* Activity *
Restate the records that follow. Every word must match.

═════ Excerpted data ═════

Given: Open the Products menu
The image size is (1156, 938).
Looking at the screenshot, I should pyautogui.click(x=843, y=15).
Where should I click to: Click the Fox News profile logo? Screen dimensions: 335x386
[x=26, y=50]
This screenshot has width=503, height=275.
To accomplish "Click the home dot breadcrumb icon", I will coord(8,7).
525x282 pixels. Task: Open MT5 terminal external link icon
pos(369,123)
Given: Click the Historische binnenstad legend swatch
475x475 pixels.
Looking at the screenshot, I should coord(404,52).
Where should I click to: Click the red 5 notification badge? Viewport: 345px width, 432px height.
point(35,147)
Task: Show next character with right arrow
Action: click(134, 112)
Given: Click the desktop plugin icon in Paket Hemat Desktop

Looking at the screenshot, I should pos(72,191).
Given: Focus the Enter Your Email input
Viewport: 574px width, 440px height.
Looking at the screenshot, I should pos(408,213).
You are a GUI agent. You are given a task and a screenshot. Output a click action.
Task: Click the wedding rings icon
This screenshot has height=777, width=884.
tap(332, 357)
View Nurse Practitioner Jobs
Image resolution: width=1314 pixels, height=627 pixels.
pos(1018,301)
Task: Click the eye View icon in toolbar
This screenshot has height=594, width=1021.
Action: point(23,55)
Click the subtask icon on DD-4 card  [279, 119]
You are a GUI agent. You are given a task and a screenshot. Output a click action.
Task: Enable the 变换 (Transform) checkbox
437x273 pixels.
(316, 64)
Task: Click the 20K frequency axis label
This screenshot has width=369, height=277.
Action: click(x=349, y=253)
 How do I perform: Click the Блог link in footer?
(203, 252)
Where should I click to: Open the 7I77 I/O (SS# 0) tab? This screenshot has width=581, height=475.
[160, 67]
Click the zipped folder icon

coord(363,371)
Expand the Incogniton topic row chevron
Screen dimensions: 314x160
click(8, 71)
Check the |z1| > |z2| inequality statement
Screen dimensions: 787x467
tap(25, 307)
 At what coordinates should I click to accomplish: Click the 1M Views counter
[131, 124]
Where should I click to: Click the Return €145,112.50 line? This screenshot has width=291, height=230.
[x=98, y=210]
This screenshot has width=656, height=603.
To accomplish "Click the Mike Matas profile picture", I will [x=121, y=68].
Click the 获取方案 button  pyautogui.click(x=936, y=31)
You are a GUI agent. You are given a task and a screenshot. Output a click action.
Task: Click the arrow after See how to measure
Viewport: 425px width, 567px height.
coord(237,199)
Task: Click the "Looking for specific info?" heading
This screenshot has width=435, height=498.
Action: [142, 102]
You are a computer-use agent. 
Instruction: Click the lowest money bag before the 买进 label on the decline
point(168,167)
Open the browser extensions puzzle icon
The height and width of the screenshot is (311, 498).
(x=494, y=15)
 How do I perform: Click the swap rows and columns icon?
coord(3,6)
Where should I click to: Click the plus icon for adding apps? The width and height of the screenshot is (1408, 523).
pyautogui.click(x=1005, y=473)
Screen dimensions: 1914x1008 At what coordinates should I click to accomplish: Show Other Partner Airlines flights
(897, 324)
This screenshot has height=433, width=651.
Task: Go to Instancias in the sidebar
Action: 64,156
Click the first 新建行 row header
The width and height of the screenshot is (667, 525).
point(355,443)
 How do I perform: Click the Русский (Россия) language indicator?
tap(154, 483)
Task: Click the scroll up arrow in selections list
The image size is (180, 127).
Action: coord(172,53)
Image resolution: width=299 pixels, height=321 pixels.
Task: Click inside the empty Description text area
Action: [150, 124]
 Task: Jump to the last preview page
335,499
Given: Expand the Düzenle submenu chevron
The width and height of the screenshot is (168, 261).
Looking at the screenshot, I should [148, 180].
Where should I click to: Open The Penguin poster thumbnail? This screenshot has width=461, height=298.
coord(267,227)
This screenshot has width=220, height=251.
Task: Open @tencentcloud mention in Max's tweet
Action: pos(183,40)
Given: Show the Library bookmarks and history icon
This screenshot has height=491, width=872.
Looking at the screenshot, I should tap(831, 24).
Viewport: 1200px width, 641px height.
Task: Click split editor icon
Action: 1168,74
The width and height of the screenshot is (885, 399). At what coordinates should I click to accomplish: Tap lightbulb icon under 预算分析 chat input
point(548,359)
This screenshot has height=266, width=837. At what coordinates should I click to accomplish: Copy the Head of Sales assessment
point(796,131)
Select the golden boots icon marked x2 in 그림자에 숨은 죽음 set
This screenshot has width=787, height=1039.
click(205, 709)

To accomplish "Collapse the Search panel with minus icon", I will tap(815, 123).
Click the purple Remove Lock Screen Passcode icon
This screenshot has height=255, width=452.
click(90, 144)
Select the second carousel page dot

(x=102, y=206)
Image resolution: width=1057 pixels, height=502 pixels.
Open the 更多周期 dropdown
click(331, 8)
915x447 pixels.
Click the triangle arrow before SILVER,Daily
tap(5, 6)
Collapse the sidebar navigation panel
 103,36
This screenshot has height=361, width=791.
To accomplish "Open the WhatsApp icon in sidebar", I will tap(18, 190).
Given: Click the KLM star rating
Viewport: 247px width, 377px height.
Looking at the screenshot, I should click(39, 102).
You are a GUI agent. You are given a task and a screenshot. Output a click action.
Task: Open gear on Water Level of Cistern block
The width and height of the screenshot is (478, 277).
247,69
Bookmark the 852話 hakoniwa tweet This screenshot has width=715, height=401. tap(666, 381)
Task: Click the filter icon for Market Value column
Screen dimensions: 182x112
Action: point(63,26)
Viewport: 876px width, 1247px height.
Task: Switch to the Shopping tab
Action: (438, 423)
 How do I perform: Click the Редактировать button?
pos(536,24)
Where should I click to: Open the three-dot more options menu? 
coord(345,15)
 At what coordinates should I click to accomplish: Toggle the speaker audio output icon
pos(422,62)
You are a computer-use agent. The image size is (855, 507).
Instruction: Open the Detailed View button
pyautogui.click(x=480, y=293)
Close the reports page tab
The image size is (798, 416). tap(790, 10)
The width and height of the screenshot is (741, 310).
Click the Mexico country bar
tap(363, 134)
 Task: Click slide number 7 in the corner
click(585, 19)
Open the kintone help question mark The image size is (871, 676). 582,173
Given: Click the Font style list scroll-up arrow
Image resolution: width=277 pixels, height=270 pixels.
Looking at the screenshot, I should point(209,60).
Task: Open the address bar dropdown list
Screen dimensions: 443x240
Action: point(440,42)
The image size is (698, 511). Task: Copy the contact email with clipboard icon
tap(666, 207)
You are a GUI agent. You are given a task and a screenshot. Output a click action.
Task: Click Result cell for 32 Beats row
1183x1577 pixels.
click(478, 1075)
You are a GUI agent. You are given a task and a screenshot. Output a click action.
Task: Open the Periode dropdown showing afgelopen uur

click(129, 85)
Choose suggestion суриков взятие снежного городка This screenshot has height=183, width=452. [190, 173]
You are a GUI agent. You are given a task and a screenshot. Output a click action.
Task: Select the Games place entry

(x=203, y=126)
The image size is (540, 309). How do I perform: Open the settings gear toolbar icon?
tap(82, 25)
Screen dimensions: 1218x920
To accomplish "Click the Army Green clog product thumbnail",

═════

* Output below *
Given: Open the Products menu
The image size is (1156, 938).
Looking at the screenshot, I should pyautogui.click(x=843, y=15).
Where should I click to: Click the Fox News profile logo? Screen dimensions: 335x386
[x=26, y=50]
This screenshot has width=503, height=275.
To accomplish "Click the home dot breadcrumb icon", I will coord(8,7).
525x282 pixels. Task: Open MT5 terminal external link icon
pos(369,123)
Given: Click the Historische binnenstad legend swatch
475x475 pixels.
Looking at the screenshot, I should coord(404,52).
Where should I click to: Click the red 5 notification badge? Viewport: 345px width, 432px height.
point(35,147)
Task: Show next character with right arrow
Action: click(134, 112)
Given: Click the desktop plugin icon in Paket Hemat Desktop

Looking at the screenshot, I should pos(72,191).
Given: Focus the Enter Your Email input
Viewport: 574px width, 440px height.
Looking at the screenshot, I should pos(408,213).
You are a GUI agent. You are given a task and a screenshot. Output a click action.
Task: Click the wedding rings icon
This screenshot has height=777, width=884.
tap(332, 357)
View Nurse Practitioner Jobs
Image resolution: width=1314 pixels, height=627 pixels.
pos(1018,301)
Task: Click the eye View icon in toolbar
This screenshot has height=594, width=1021.
Action: point(23,55)
Click the subtask icon on DD-4 card  [279, 119]
You are a GUI agent. You are given a task and a screenshot. Output a click action.
Task: Enable the 变换 (Transform) checkbox
437x273 pixels.
(316, 64)
Task: Click the 20K frequency axis label
This screenshot has width=369, height=277.
Action: click(x=349, y=253)
 How do I perform: Click the Блог link in footer?
(203, 252)
Where should I click to: Open the 7I77 I/O (SS# 0) tab? This screenshot has width=581, height=475.
[160, 67]
Click the zipped folder icon

coord(363,371)
Expand the Incogniton topic row chevron
Screen dimensions: 314x160
click(8, 71)
Check the |z1| > |z2| inequality statement
Screen dimensions: 787x467
tap(25, 307)
 At what coordinates should I click to accomplish: Click the 1M Views counter
[131, 124]
Where should I click to: Click the Return €145,112.50 line? This screenshot has width=291, height=230.
[x=98, y=210]
This screenshot has width=656, height=603.
To accomplish "Click the Mike Matas profile picture", I will [x=121, y=68].
Click the 获取方案 button  pyautogui.click(x=936, y=31)
You are a GUI agent. You are given a task and a screenshot. Output a click action.
Task: Click the arrow after See how to measure
Viewport: 425px width, 567px height.
coord(237,199)
Task: Click the "Looking for specific info?" heading
This screenshot has width=435, height=498.
Action: [142, 102]
You are a computer-use agent. 
Instruction: Click the lowest money bag before the 买进 label on the decline
point(168,167)
Open the browser extensions puzzle icon
The height and width of the screenshot is (311, 498).
(x=494, y=15)
 How do I perform: Click the swap rows and columns icon?
coord(3,6)
Where should I click to: Click the plus icon for adding apps? The width and height of the screenshot is (1408, 523).
pyautogui.click(x=1005, y=473)
Screen dimensions: 1914x1008 At what coordinates should I click to accomplish: Show Other Partner Airlines flights
(897, 324)
This screenshot has height=433, width=651.
Task: Go to Instancias in the sidebar
Action: 64,156
Click the first 新建行 row header
The width and height of the screenshot is (667, 525).
point(355,443)
 How do I perform: Click the Русский (Россия) language indicator?
tap(154, 483)
Task: Click the scroll up arrow in selections list
The image size is (180, 127).
Action: coord(172,53)
Image resolution: width=299 pixels, height=321 pixels.
Task: Click inside the empty Description text area
Action: [150, 124]
 Task: Jump to the last preview page
335,499
Given: Expand the Düzenle submenu chevron
The width and height of the screenshot is (168, 261).
Looking at the screenshot, I should [148, 180].
Where should I click to: Open The Penguin poster thumbnail? This screenshot has width=461, height=298.
coord(267,227)
This screenshot has width=220, height=251.
Task: Open @tencentcloud mention in Max's tweet
Action: pos(183,40)
Given: Show the Library bookmarks and history icon
This screenshot has height=491, width=872.
Looking at the screenshot, I should tap(831, 24).
Viewport: 1200px width, 641px height.
Task: Click split editor icon
Action: 1168,74
The width and height of the screenshot is (885, 399). At what coordinates should I click to accomplish: Tap lightbulb icon under 预算分析 chat input
point(548,359)
This screenshot has height=266, width=837. At what coordinates should I click to accomplish: Copy the Head of Sales assessment
point(796,131)
Select the golden boots icon marked x2 in 그림자에 숨은 죽음 set
This screenshot has width=787, height=1039.
click(205, 709)

To accomplish "Collapse the Search panel with minus icon", I will tap(815, 123).
Click the purple Remove Lock Screen Passcode icon
This screenshot has height=255, width=452.
click(90, 144)
Select the second carousel page dot

(x=102, y=206)
Image resolution: width=1057 pixels, height=502 pixels.
Open the 更多周期 dropdown
click(331, 8)
915x447 pixels.
Click the triangle arrow before SILVER,Daily
tap(5, 6)
Collapse the sidebar navigation panel
 103,36
This screenshot has height=361, width=791.
To accomplish "Open the WhatsApp icon in sidebar", I will tap(18, 190).
Given: Click the KLM star rating
Viewport: 247px width, 377px height.
Looking at the screenshot, I should click(39, 102).
You are a GUI agent. You are given a task and a screenshot. Output a click action.
Task: Open gear on Water Level of Cistern block
The width and height of the screenshot is (478, 277).
247,69
Bookmark the 852話 hakoniwa tweet This screenshot has width=715, height=401. tap(666, 381)
Task: Click the filter icon for Market Value column
Screen dimensions: 182x112
Action: point(63,26)
Viewport: 876px width, 1247px height.
Task: Switch to the Shopping tab
Action: (438, 423)
 How do I perform: Click the Редактировать button?
pos(536,24)
Where should I click to: Open the three-dot more options menu? 
coord(345,15)
 At what coordinates should I click to accomplish: Toggle the speaker audio output icon
pos(422,62)
You are a computer-use agent. The image size is (855, 507).
Instruction: Open the Detailed View button
pyautogui.click(x=480, y=293)
Close the reports page tab
The image size is (798, 416). tap(790, 10)
The width and height of the screenshot is (741, 310).
Click the Mexico country bar
tap(363, 134)
 Task: Click slide number 7 in the corner
click(585, 19)
Open the kintone help question mark The image size is (871, 676). 582,173
Given: Click the Font style list scroll-up arrow
Image resolution: width=277 pixels, height=270 pixels.
Looking at the screenshot, I should point(209,60).
Task: Open the address bar dropdown list
Screen dimensions: 443x240
Action: point(440,42)
The image size is (698, 511). Task: Copy the contact email with clipboard icon
tap(666, 207)
You are a GUI agent. You are given a task and a screenshot. Output a click action.
Task: Click Result cell for 32 Beats row
1183x1577 pixels.
click(478, 1075)
You are a GUI agent. You are given a task and a screenshot. Output a click action.
Task: Open the Periode dropdown showing afgelopen uur

click(129, 85)
Choose suggestion суриков взятие снежного городка This screenshot has height=183, width=452. [190, 173]
You are a GUI agent. You are given a task and a screenshot. Output a click action.
Task: Select the Games place entry

(x=203, y=126)
The image size is (540, 309). How do I perform: Open the settings gear toolbar icon?
tap(82, 25)
Screen dimensions: 1218x920
To accomplish "Click the Army Green clog product thumbnail",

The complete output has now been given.